Civilians had been impacted dramatically due to drastic food shortages. The Red Cross played a significant role in feeding civilians but due to a lack of funding, this had to be scaled back by Summer 1937. This was a huge problem for the ICRC at this time as there was a complete lack of donations coming in from governments and national societies. Though they were minimal, some supplies were still provided and were so until the end of the war. It is estimated that 670,000 Swiss francs worth of aid had been distributed.

In addition to feeding civilians, the ICRC aimed to protect them from the conflict itself. Civilians were often caught up in aerial bombardments and sieges so the Red Cross organised evacuations. There was an effort to call to both parties, pleading them not to carry out air raids on civilian populations behind the front line but this had almost no effect. Once civilians had been evacuated, the Red Cross continued to support them. They visited refugees in France, providing them with food and clothes.
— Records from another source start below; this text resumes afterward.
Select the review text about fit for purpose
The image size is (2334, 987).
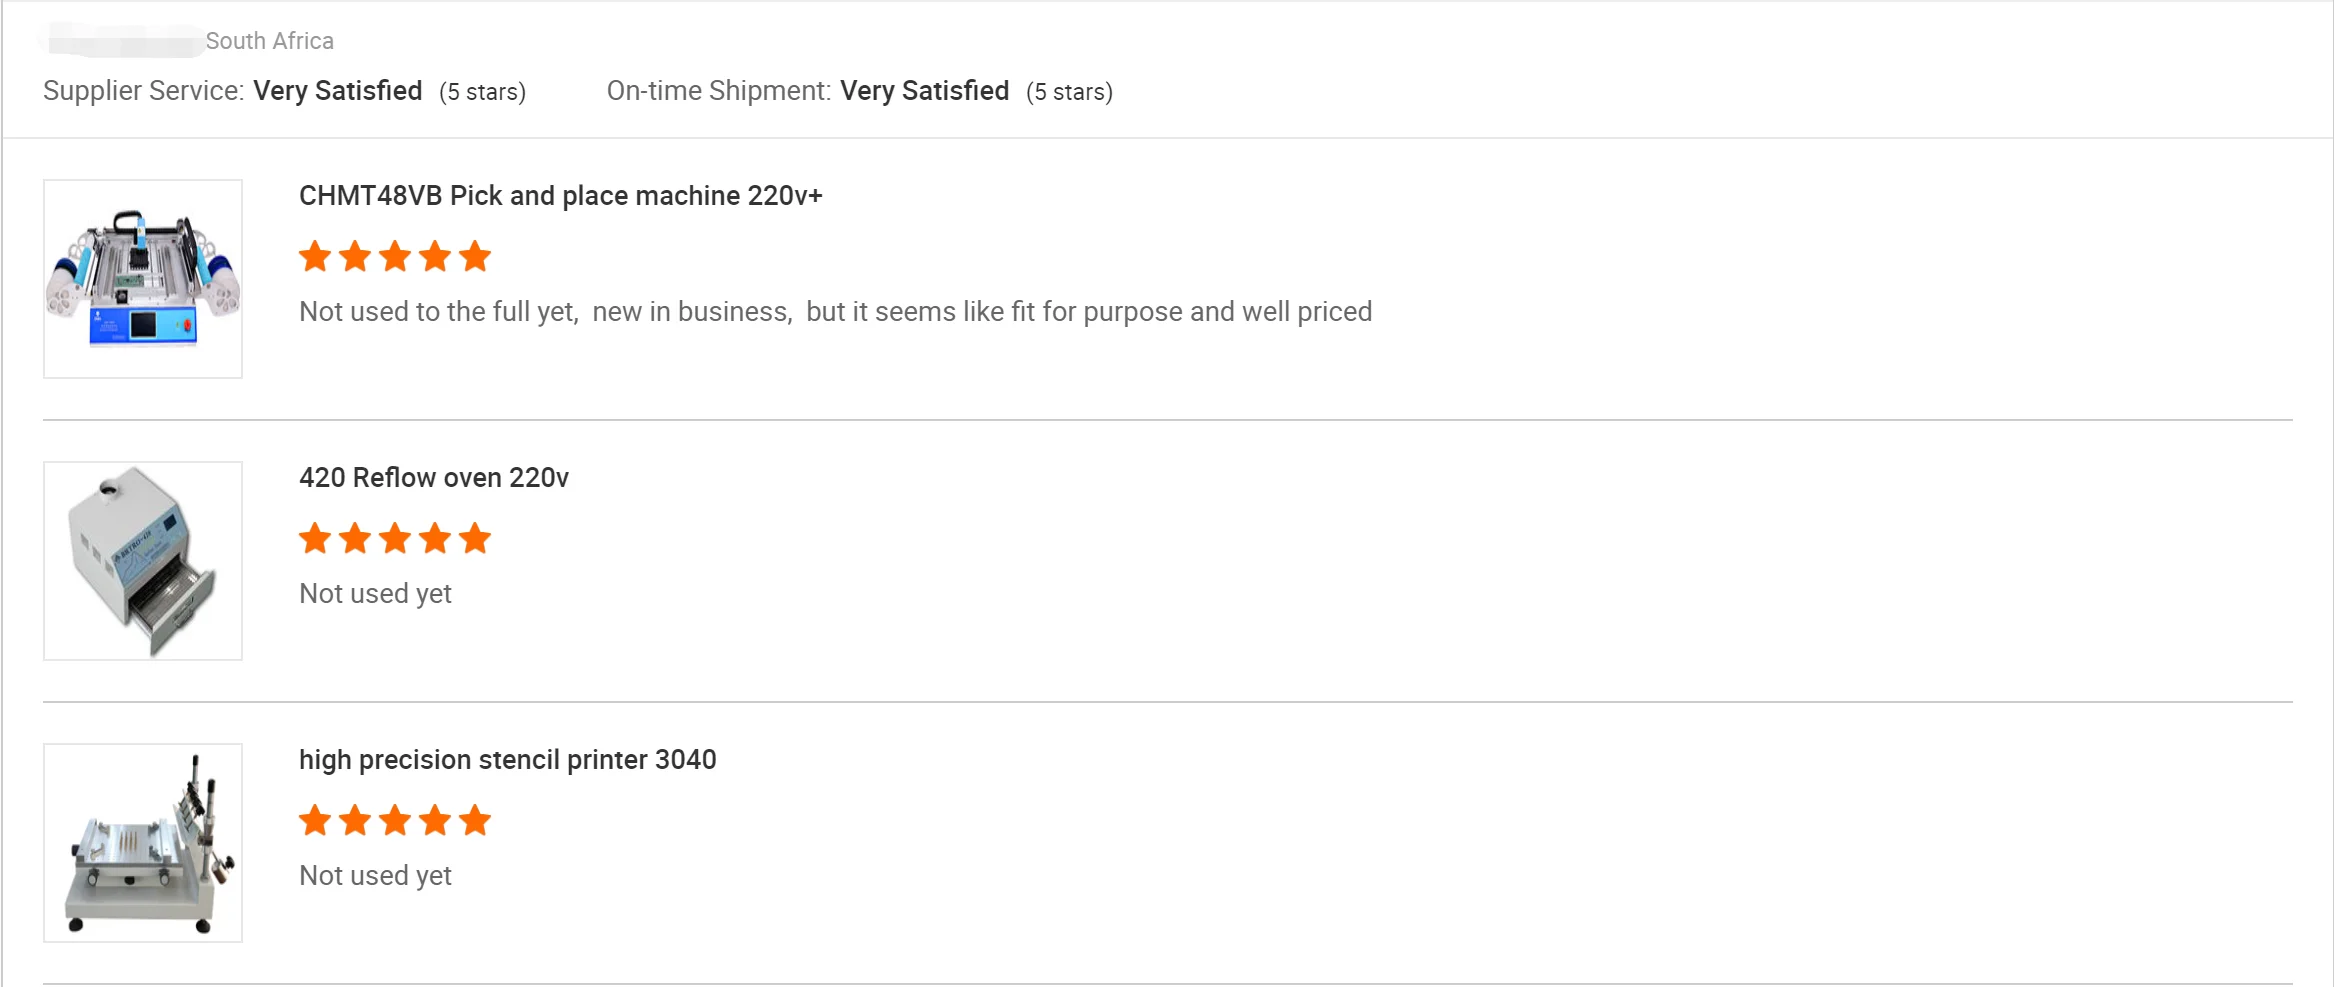point(835,312)
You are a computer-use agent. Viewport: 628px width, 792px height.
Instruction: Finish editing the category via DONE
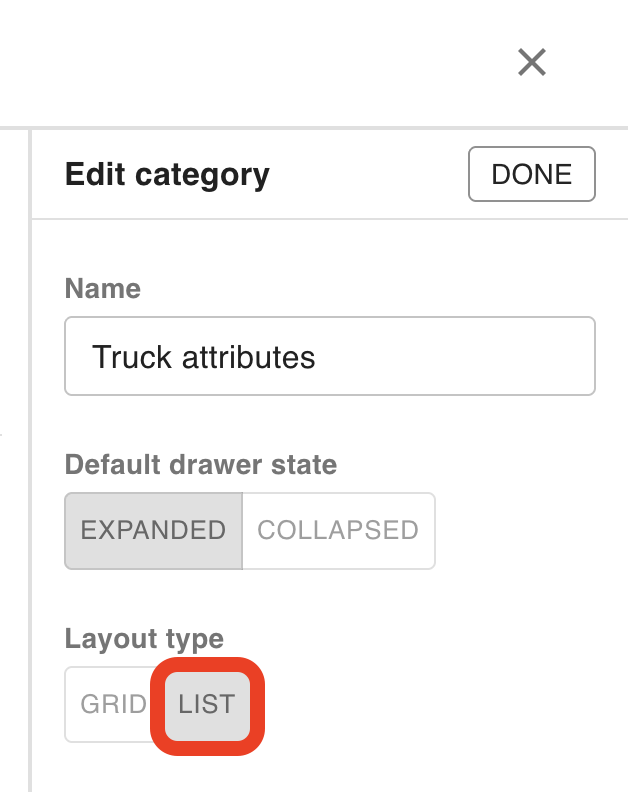tap(531, 174)
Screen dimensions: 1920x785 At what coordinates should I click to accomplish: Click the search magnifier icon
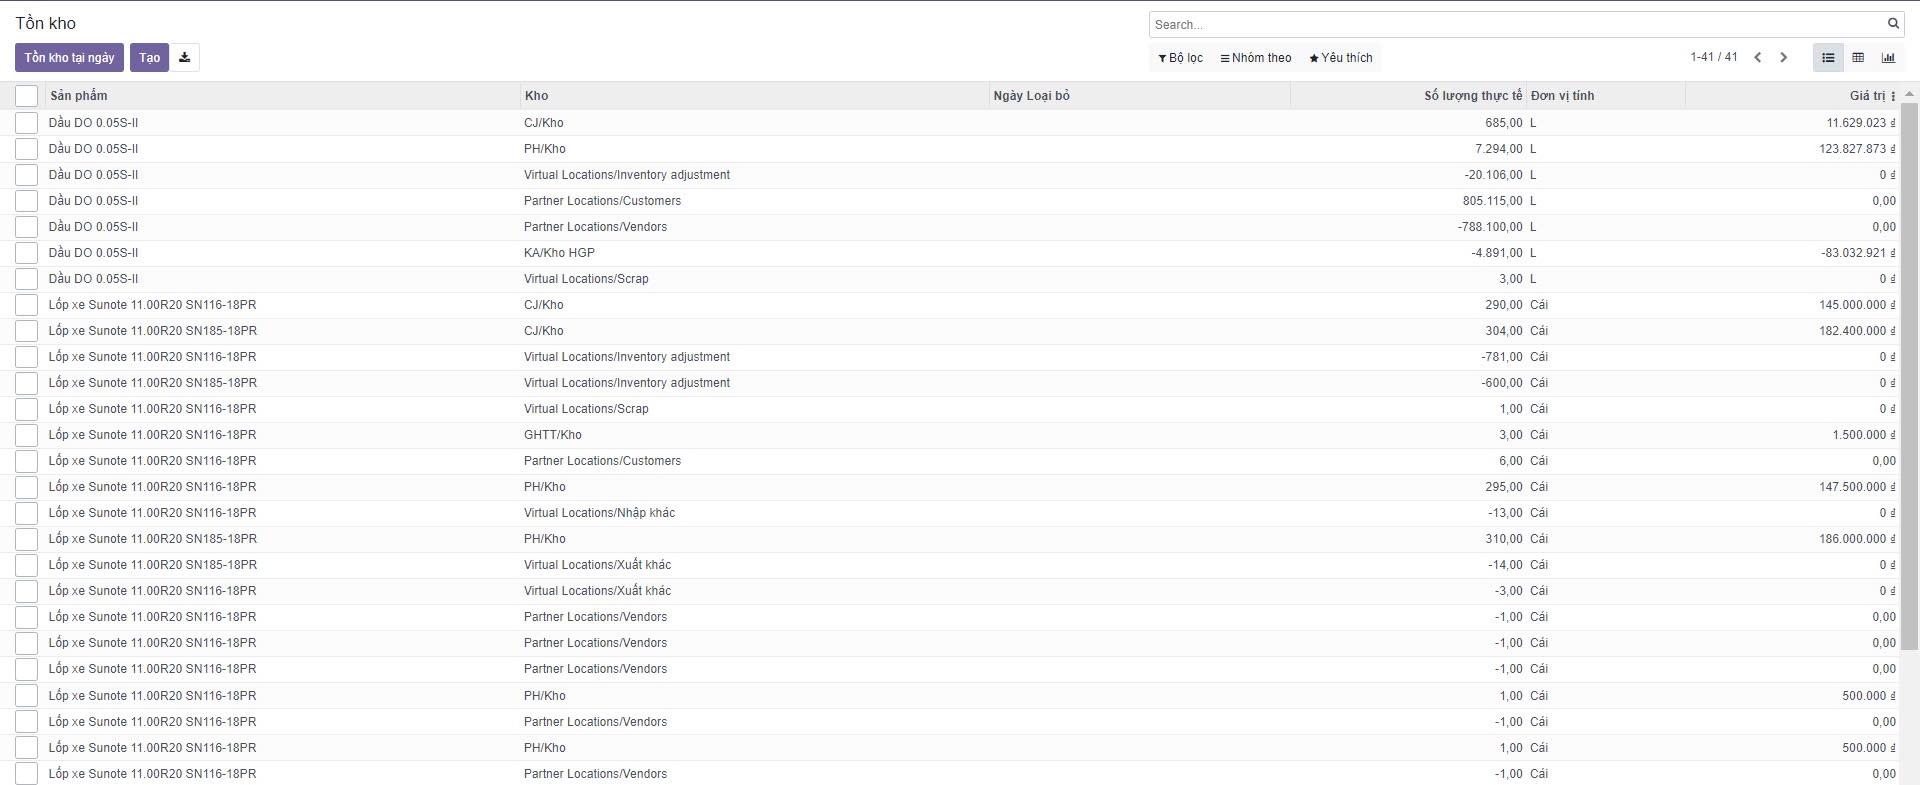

Civilians search the rubble after a German air raid, March 1938 © IWM HU 34681
The Spanish Civil War saw the Red Cross become involved in a primarily internal conflict, where there was little to no international legislation that protected civilians in times of internal war. Despite minimal funding from governments and national Red Cross societies, the ICRC managed to help civilians and prisoners suffering at the hands of conflict. The efforts of the ICRC during the Spanish Civil War highlighted the necessity of developing an international humanitarian law, particularly one that allowed the provision of aid in internal conflicts and expanding its scope to assist non-combatants suffering due to the effects of war.